WHAT YOU NEED TO DO: Every line holding "computer" should be copied from the records below.

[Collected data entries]
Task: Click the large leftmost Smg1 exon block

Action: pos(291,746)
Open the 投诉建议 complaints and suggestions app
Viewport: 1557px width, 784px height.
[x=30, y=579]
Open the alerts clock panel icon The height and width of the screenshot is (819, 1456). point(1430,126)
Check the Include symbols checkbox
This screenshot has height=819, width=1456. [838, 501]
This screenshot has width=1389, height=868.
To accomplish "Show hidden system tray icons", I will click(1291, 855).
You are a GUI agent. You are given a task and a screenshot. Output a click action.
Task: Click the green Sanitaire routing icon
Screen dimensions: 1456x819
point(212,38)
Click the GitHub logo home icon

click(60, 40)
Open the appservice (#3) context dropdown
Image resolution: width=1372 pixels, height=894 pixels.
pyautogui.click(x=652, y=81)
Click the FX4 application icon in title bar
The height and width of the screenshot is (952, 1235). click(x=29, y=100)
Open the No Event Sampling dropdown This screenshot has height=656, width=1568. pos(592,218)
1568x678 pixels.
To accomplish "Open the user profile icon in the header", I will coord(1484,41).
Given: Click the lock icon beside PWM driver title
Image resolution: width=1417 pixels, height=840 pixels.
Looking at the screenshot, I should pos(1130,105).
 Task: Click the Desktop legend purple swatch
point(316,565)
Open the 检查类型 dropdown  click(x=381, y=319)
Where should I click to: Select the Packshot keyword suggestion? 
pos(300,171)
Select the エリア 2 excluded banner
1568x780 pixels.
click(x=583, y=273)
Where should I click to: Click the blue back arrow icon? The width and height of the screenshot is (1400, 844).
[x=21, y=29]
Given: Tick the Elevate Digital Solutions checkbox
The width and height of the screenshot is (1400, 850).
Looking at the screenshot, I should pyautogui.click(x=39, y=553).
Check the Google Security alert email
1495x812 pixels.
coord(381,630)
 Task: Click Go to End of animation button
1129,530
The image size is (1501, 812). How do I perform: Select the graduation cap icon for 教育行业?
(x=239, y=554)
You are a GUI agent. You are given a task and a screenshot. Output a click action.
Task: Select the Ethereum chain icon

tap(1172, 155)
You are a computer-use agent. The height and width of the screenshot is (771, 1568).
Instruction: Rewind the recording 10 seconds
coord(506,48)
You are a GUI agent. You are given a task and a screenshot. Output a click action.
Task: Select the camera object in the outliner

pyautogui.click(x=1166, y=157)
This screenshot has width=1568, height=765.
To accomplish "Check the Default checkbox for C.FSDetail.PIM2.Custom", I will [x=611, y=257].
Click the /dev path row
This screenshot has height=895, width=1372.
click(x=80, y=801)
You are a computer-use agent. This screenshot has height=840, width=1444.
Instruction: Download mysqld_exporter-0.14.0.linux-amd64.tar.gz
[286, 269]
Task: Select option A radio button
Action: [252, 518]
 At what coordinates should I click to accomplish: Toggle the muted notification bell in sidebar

RESULT OF THIS TASK:
You are a computer-use agent. The height and width of the screenshot is (771, 1568).
You are a computer-use agent. This screenshot has height=840, width=1444.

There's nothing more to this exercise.